By Sean Fogler
I began using cocaine in the years after Sept. 11, 2001, when I climbed a fence at the tip of Manhattan and almost jumped into the river to escape what had become a war zone.
That horrific experience layered trauma atop my unaddressed pain from an abusive childhood. Cocaine helped me dissociate, and with that chemical assistance I was able to become a successful doctor. By 2015, however, I realized I had a problem and went voluntarily into treatment—but by then my behavior had caught attention from law enforcement. Almost a year and a half into recovery I was arrested, prosecuted, and placed on probation.
Today I am the co-founder of a public health group that helps law enforcement and other criminal punishment agencies better understand and address substance use disorder. In this capacity I regularly explain that drugs themselves are not the problem, but rather a solution to relieve stress, pain, and trauma. (Anyone who enjoys an adult beverage after a hard day might relate.)
This means that responding effectively to substance use in our communities requires treating the underlying crises in people’s lives, rather than simply meting out punishment. And the Pennsylvania Commission on Sentencing has just taken a step in the right direction.
The reason our correctional system is so bloated is due in large part to technical violations, in which individuals break a rule or condition of their probation without committing a new crime and are sent to jail or otherwise disciplined as a result. One of the most common technical violations is a positive drug test.
Rather than incarcerating people on probation who test positive for substance use, the new guidelines will recommend an array of evidence-based options including therapy, addiction treatment, peer support, and more. Some counties have already begun implementing this change, and early signs suggest positive results.
People on probation are more likely to show up for supervisory appointments, and to be open and honest when they do, if they’re not afraid of a drug screen. I vividly remember fearing those appointments.
With the new change, people like me will be able to tell their probation officer that they used a substance, and that officer can respond by asking, “How can I help you stay on track?”

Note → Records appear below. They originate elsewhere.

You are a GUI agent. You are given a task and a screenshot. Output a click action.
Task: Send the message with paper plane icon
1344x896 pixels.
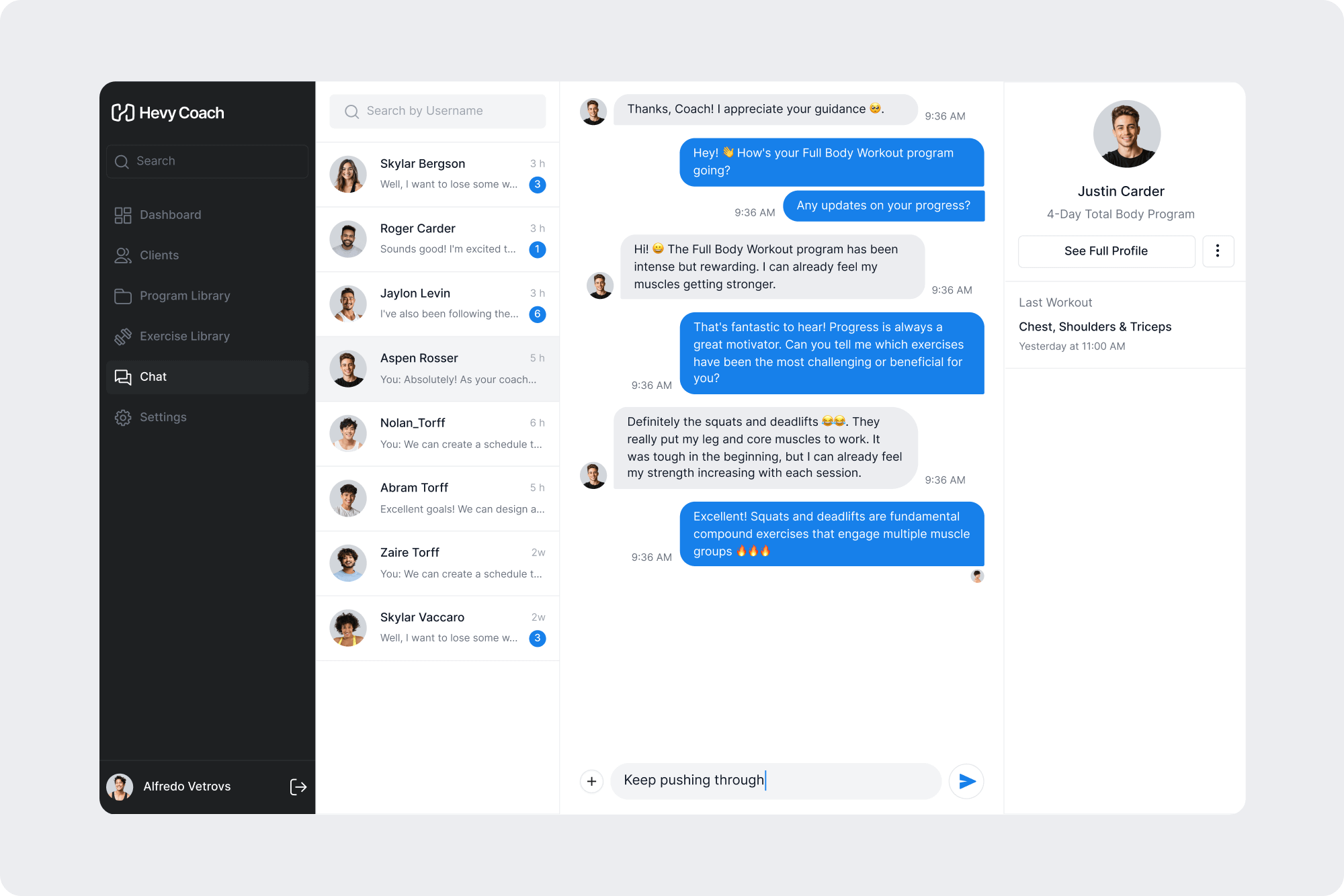click(x=966, y=781)
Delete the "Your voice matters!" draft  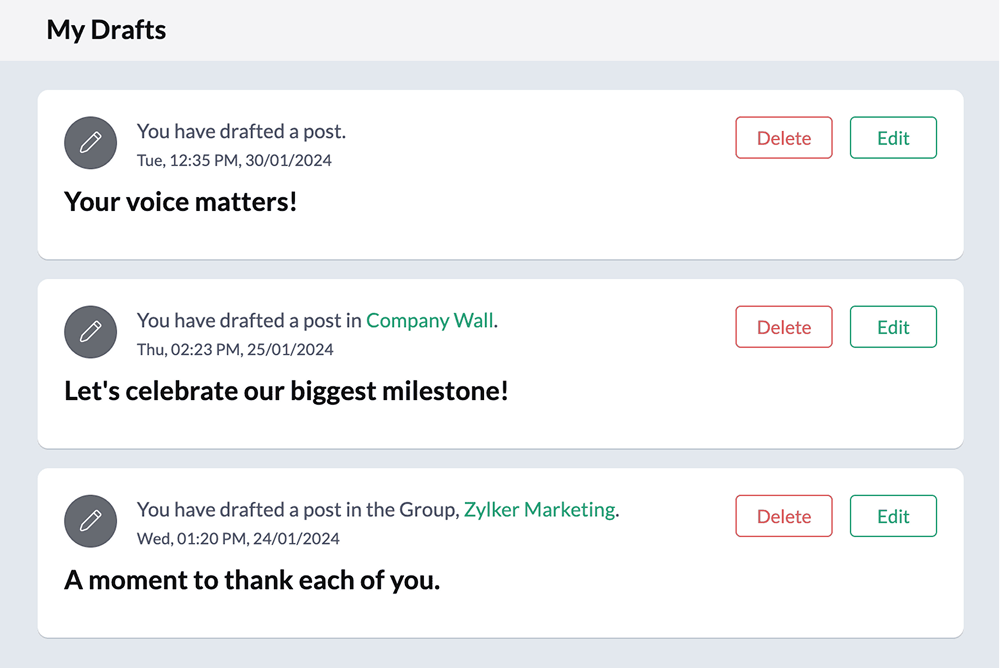pos(784,138)
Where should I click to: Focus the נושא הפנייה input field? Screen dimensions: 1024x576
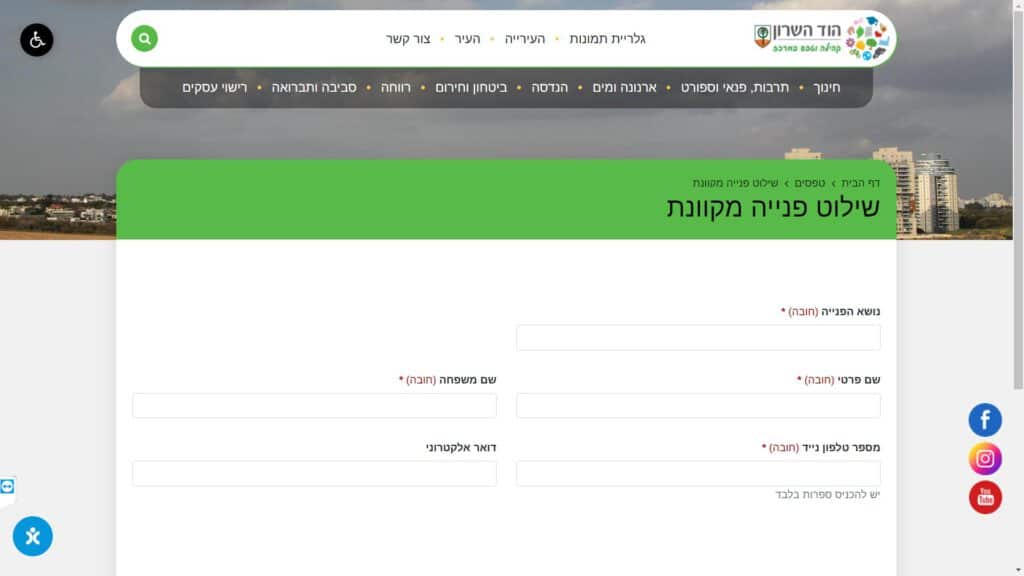[698, 338]
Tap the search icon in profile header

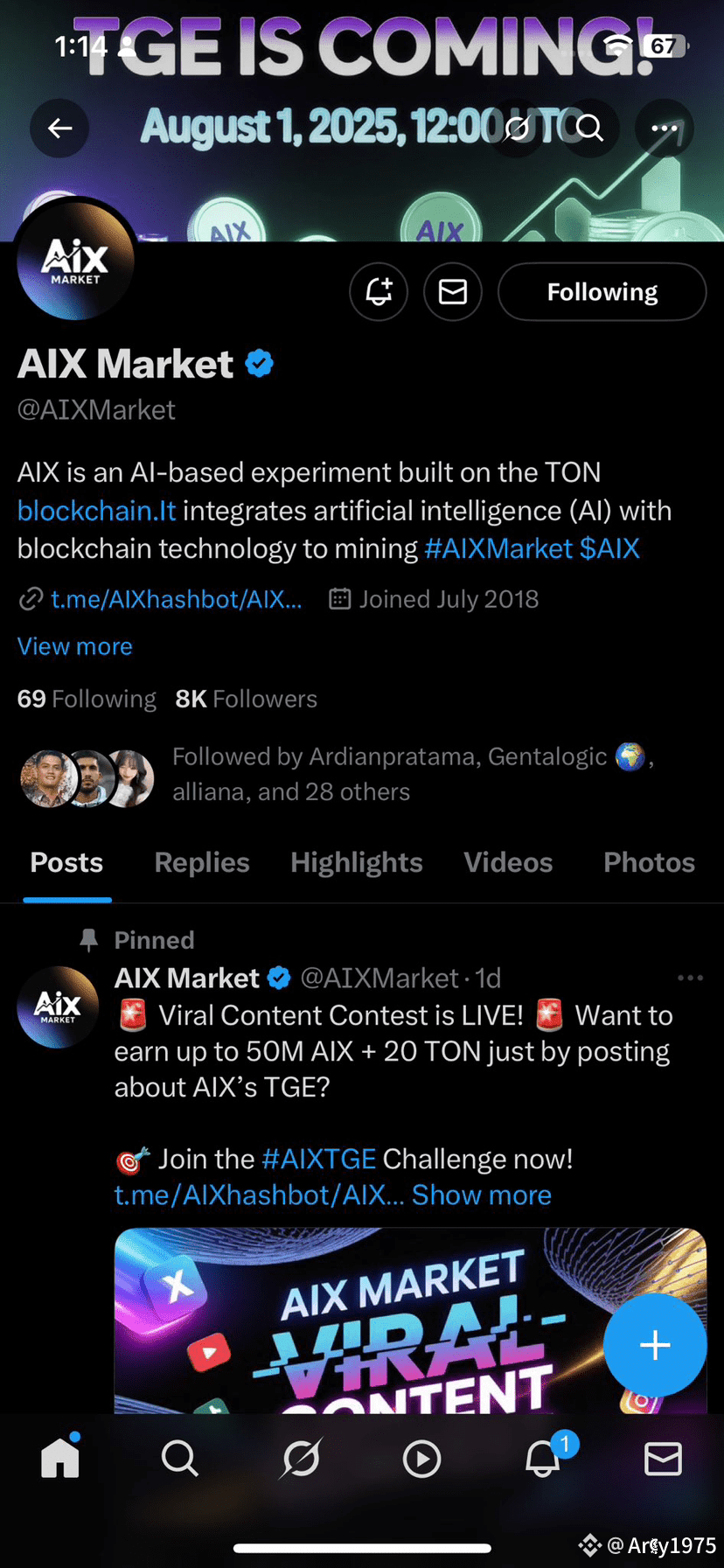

This represents an enormous shift in a system that has been destructively punitive—and it’s a major win for law enforcement personnel as well.

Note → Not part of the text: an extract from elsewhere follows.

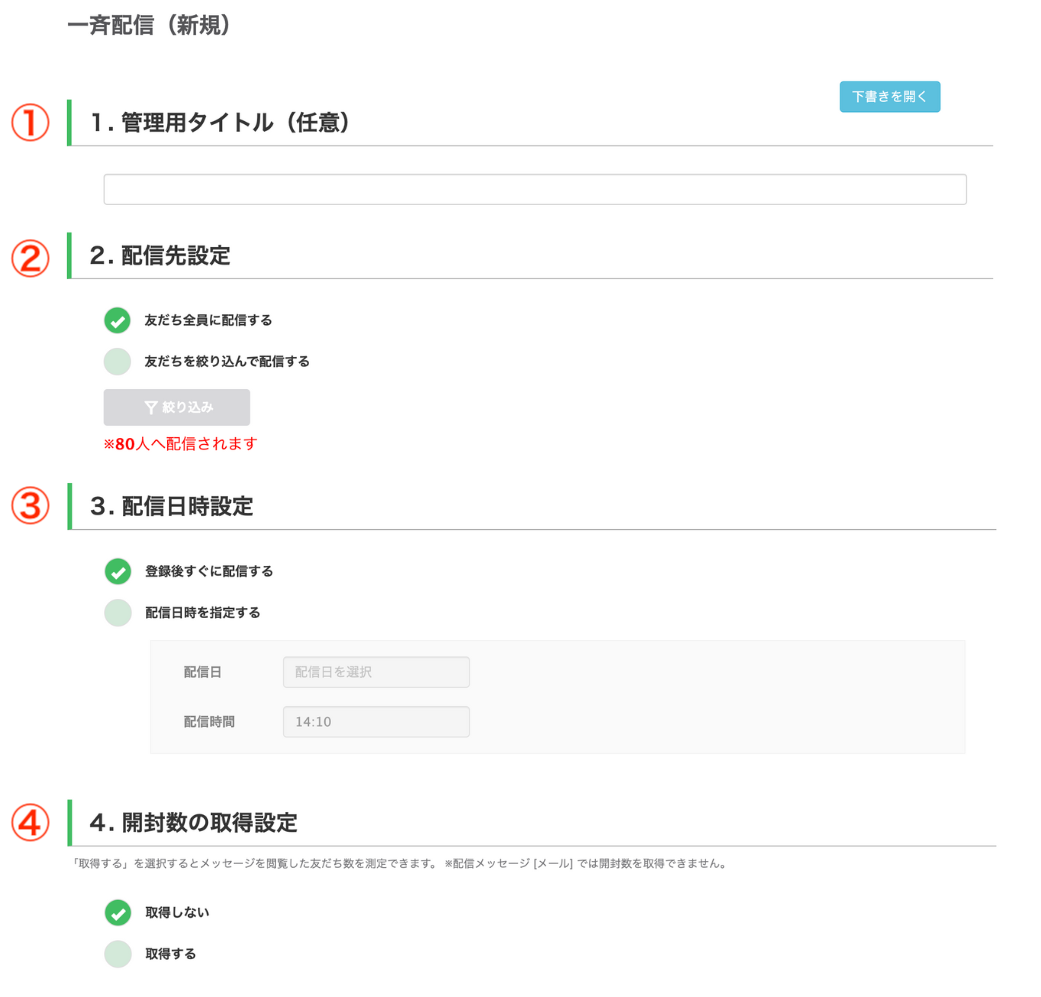
Task: Click the 2. 配信先設定 section heading
Action: [160, 256]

When I’m invited to training probation officers and other stakeholders in the criminal punishment system, the thing I hear most often is that officers want people to trust them. The new guidelines pave the way for more trusting relationships, in which officers can provide genuine assistance and are more likely to make a positive difference in people’s lives—and to experience greater satisfaction in their careers, as they see more of their clients fully return to civil society.
This is promising, but it’s not enough.
The new guidelines are just that: guidelines. Judges, prosecutors, as well as probation and parole officers will retain the power to ignore the new recommendations and pursue more punishing measures instead. That’s why the new guidelines should be written into our state statute, so that the law codifies a more evidence-based approach to supervision in what is meant to be our collective system of rehabilitation.
Sean Fogler is a physician living in long-term recovery, co-founder of Elevyst, a public health consulting group, and co-chair of the Health Justice for Pennsylvania Coalition.